Of flags, marriage and denial
Simon Williamson lives with his federally-recognized spouse in the wild yonder of Newton County. Follow him on Twitter at @simonwillo.
There is a severe absence of embarrassment here in rural Georgia over the Confederate flag kerfuffle. Like belligerent teens, current owners of the most recognizably rancid symbol in America are now flying the flag more prominently, highlighting it like Justin Timberlake did Janet Jackson’s Super Bowl tit.
A bit of background: I am a white South African whose formative years took place under apartheid. We also had a flag. And we also got a new one, because the old one stood for such a hateful generation of oppression by white people against black. Don’t forget, that white supremacist murderer in South Carolina may have had a Confederate logo on his car, but the apartheid South African flag is etched onto his jacket.

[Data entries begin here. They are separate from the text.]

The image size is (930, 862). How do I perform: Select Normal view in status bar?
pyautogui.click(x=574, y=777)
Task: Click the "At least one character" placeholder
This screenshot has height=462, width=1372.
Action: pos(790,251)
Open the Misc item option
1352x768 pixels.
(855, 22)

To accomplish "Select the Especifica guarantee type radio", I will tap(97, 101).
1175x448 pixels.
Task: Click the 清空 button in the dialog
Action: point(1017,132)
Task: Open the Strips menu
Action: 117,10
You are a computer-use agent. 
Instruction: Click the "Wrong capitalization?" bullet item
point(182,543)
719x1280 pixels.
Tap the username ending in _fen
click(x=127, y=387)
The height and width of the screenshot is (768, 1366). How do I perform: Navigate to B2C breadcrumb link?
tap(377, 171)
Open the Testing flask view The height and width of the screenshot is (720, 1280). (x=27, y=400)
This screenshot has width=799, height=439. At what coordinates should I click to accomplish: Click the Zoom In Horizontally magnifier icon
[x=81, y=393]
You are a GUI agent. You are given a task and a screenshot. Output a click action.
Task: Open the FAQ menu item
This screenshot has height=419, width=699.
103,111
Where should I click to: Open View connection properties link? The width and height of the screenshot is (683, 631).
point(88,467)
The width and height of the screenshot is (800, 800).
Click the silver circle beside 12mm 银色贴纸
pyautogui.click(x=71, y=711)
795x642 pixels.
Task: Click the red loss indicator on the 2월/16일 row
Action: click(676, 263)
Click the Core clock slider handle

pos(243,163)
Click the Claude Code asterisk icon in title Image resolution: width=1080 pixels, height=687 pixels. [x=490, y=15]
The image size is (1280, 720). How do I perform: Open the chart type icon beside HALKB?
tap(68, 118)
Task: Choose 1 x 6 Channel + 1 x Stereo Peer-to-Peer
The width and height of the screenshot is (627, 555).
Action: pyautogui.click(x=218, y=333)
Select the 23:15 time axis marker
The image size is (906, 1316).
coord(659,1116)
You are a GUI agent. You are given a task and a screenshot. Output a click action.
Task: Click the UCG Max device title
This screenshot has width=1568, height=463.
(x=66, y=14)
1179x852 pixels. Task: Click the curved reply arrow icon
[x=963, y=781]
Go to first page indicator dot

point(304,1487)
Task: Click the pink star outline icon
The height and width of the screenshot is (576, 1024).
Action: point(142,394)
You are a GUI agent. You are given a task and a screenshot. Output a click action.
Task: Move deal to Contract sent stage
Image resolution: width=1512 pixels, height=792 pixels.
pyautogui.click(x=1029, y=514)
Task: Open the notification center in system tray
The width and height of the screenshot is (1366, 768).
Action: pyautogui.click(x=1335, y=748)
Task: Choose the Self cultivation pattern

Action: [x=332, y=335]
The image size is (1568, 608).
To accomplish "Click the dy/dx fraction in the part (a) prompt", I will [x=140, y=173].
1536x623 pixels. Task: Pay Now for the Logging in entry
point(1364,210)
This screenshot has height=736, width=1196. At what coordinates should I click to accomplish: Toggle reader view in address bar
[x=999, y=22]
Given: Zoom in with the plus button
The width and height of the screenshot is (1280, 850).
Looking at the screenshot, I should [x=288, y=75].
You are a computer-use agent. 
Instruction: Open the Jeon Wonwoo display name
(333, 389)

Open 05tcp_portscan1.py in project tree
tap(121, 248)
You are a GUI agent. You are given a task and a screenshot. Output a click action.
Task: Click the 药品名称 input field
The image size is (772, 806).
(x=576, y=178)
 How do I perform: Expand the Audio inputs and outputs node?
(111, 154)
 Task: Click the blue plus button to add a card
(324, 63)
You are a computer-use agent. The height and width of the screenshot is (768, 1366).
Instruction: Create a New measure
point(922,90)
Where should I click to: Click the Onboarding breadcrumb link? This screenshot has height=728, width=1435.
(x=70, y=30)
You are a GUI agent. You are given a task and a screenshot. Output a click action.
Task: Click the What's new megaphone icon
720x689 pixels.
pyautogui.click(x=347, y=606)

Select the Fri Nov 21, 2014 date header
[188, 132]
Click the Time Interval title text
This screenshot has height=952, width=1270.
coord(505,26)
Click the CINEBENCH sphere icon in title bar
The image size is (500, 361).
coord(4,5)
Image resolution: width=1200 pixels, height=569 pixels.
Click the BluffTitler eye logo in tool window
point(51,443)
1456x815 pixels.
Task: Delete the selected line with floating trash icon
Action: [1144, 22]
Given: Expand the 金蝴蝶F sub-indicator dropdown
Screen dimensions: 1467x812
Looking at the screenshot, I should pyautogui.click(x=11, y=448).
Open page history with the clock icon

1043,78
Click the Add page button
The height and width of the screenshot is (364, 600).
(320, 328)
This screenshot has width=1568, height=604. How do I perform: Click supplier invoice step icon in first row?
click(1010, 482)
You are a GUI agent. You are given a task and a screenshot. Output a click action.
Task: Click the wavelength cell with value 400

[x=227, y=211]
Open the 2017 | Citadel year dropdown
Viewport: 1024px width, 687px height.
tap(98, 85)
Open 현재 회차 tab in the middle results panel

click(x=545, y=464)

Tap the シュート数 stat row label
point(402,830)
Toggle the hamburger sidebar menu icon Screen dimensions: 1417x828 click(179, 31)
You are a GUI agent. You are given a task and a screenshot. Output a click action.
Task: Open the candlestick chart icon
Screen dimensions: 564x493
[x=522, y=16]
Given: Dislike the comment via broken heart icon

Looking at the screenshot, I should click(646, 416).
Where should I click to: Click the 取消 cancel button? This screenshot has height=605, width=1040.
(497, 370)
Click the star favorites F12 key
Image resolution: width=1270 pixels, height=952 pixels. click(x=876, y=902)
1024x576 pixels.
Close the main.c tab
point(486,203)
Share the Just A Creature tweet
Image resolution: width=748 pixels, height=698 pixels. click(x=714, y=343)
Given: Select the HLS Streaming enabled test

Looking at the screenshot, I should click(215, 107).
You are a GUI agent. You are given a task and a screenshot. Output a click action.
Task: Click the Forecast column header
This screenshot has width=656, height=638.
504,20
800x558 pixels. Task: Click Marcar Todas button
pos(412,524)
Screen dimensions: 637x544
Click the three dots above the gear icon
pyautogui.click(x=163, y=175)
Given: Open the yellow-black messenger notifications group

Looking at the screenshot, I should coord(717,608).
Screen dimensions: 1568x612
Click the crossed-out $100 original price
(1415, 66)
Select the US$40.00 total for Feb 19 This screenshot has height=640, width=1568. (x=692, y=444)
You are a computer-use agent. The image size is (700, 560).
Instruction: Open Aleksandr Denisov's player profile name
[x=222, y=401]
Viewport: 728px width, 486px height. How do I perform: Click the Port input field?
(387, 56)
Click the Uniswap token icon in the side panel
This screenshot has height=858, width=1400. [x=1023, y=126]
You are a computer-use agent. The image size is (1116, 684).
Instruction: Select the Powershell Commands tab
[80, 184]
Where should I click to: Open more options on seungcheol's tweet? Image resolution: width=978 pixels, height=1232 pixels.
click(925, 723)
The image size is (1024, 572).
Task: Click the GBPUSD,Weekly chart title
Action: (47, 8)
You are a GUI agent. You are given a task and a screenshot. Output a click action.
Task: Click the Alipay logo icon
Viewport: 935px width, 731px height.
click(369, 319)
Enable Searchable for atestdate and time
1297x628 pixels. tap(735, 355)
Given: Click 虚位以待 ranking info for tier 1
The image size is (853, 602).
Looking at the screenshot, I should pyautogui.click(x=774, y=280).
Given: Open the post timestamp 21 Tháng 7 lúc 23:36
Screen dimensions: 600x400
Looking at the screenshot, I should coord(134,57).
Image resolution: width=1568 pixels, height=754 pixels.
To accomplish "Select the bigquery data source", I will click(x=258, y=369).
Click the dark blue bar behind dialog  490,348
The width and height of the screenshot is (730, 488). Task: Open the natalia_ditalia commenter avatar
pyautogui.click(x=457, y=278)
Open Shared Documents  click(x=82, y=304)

So I am not speaking from a place of ignorance when I say I am in full agreement that the Confederate flag has no place on the offi- cial grounds of any government in the Union, state or local. And that I think private citizens who fly it are largely morons, and I look down upon them as condescendingly as I do people who think Shia LaBeouf can act.
And so it will be regarding the people who hate on the civil institution of marriage equality. This country has seen people of the same sex marry for over 11 years now, and the deities of various religions have yet to smite the nation with any weather that hasn’t been seen before.
When I moved to the United States in late 2011, there was still fallout from New York State’s legislature allowing men to marry men and women to marry women. Although the bill had moved through the legislature six months earlier, Cardinal Timothy Dolan was still complaining like Donald Trump in economy class. Newspapers were still debating what the effects would be. And Americans were still passing constitutional bans against marriage equality with flawless success—it was the prejudice equivalent of the S&P 500 in Obama’s America.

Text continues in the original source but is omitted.